La pittura è una forma di arte alla quale in tanti si dilettano nella nostra città. E’ un modo per esprimere se stessi, le proprie emozioni, sensazioni e pensieri.

Quindi, non tutti la praticano allo stesso modo, con le stesse tecniche.
A Gela c’è infatti un giovane pittore, Emanuele Tuccio (nella foto), 28 anni, che potremmo definire fuori dal comune, che non predilige nature morte, cesti di frutta o altro. La sua specialità è dipingere con le dita, creare opere d’impatto, non elaborate, surrealistiche. I soggetti dei suoi quadri sono principalmente le mani dipinte con una tecnica particolare che trasmette la sensazione di movimento statico.

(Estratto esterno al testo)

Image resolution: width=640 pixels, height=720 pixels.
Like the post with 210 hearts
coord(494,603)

Si tratta dell’action painting: degli schizzi di colore sul quadro terminato. E’ anche un ritrattista a matita chiaro-scuro, predilige l’acrilico su tela, ma non disdegna le altre tecniche: acquerello, tempera, olio.
Ha frequentato per 8 anni la scuola d'arte Dopolavoro Eni. I suoi maestri sono stati Antonio Occhipinti, Antonio Insulla, Catalano e negli ultimi due anni anche Giovanni Iudice, che si è affermato a livello nazionale e che lo ha guidato a raffinare la sua tecnica.

Gli rivolgiamo qualche domanda.
– Come è nata la passione per la pittura?
«Sin da piccolo mi divertivo ad imbrattare le pareti di pittura usando le mani. Trascorrevo i pomeriggi invernali con mio fratello a disegnare e a colorare. Sono nato con questa passione».

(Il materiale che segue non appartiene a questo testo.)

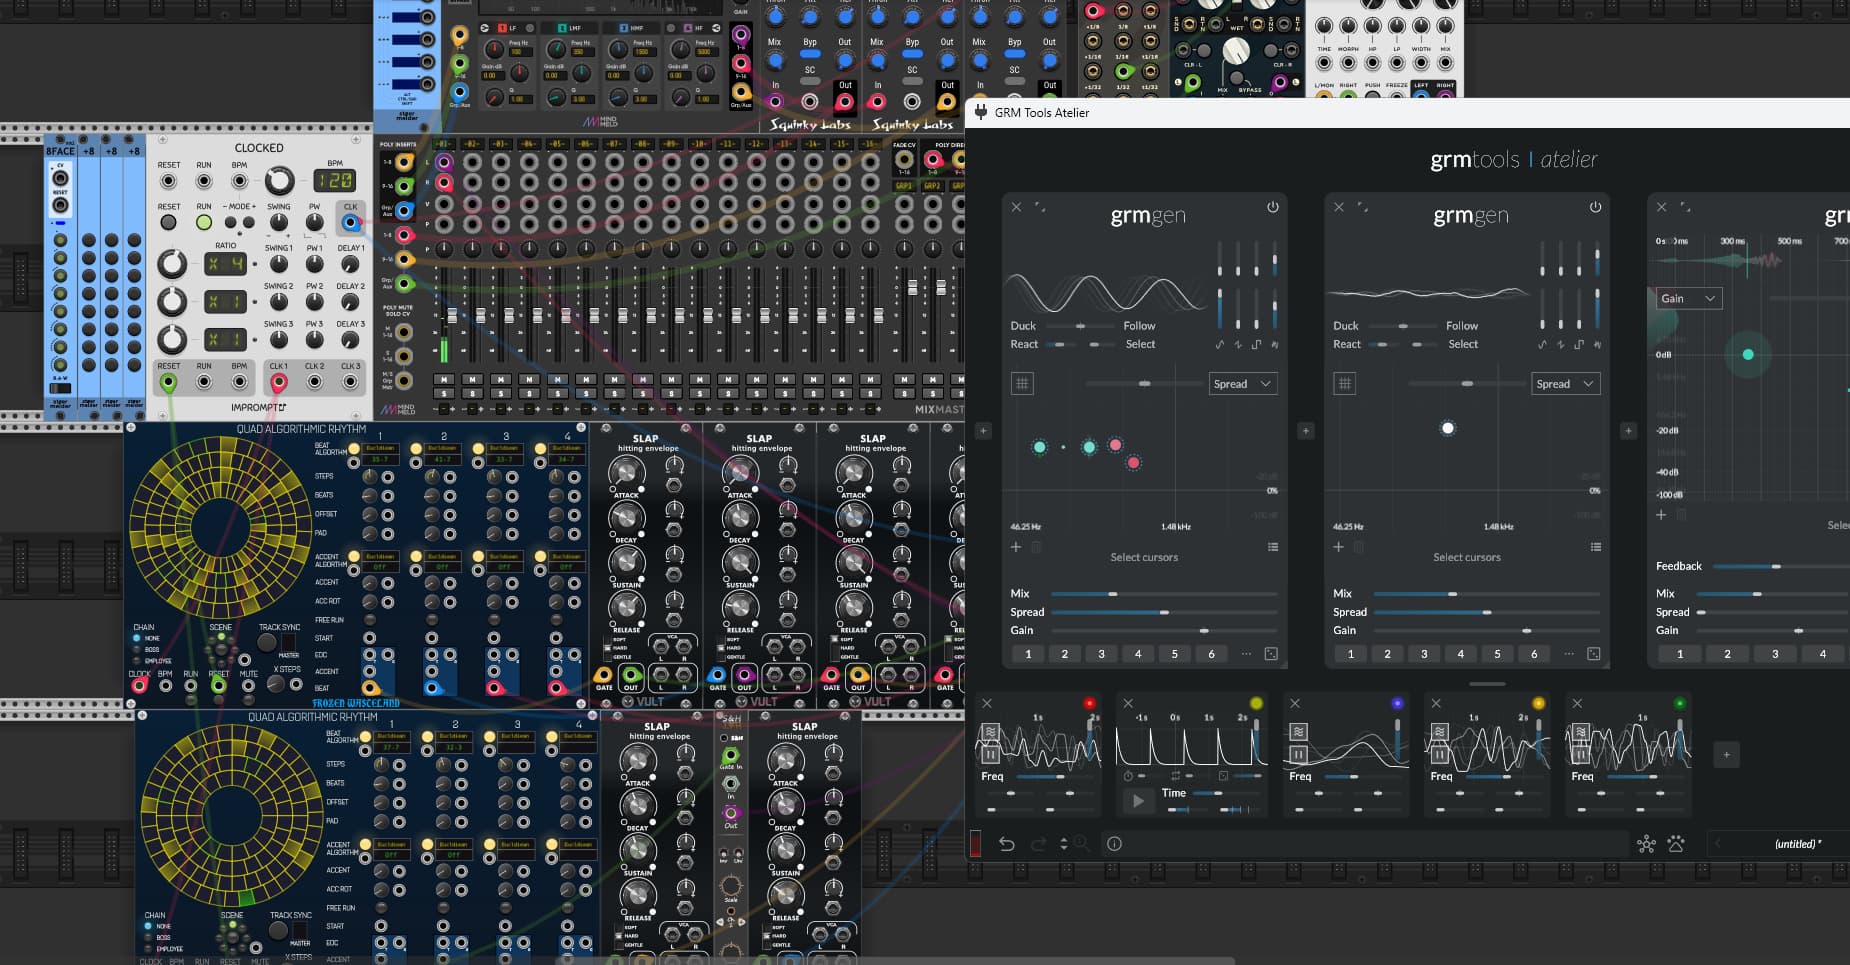Click the network nodes icon in toolbar

click(1646, 844)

– Hai mai esposto i tuoi lavori?
«Si ho esposto in estemporanee e mostre di pittura in occasione delle manifestazioni per la patrona, in via Pisa e anche nell’ex chiesetta di san Giovanni, per il festival del cortometraggio».

– Non hai mai pensato di approfondire gli studi di pittura?
«Dopo il diploma di geometra conseguito nel 2010, ho frequentato per due anni l’Accademia di belle arti a Firenze. Un’esperienza bellissima, in una città che è la madre patria dell’arte, dove si respira bellezza in tutti gli angoli. Ma per diverse ragioni non ho potuto continuare gli studi e sono ritornato a Gela e questo è il mio più grande rammarico».

– Qual è il tuo sogno nel cassetto?
«Vorrei affermarmi come artista a livello nazionale e questo sarebbe il massimo. Ma sto con i piedi per terra, e quindi sarei soddisfatto anche se il livello fosse regionale. Vorrei vivere del mio lavoro, della mia passione. Ma il sogno più grande è quello di aprire una scuola d’arte privata, per la pratica dell’arte-terapia per i bambini. Mi piacerebbe aprirla nella mia città, una città che amo e che ha grandi potenzialità, tanti giovani di talento che però hanno paura di mettersi in gioco, perché sfiduciati. Ancor prima di iniziare si sentono sconfitti. E questo è una cosa davvero brutta».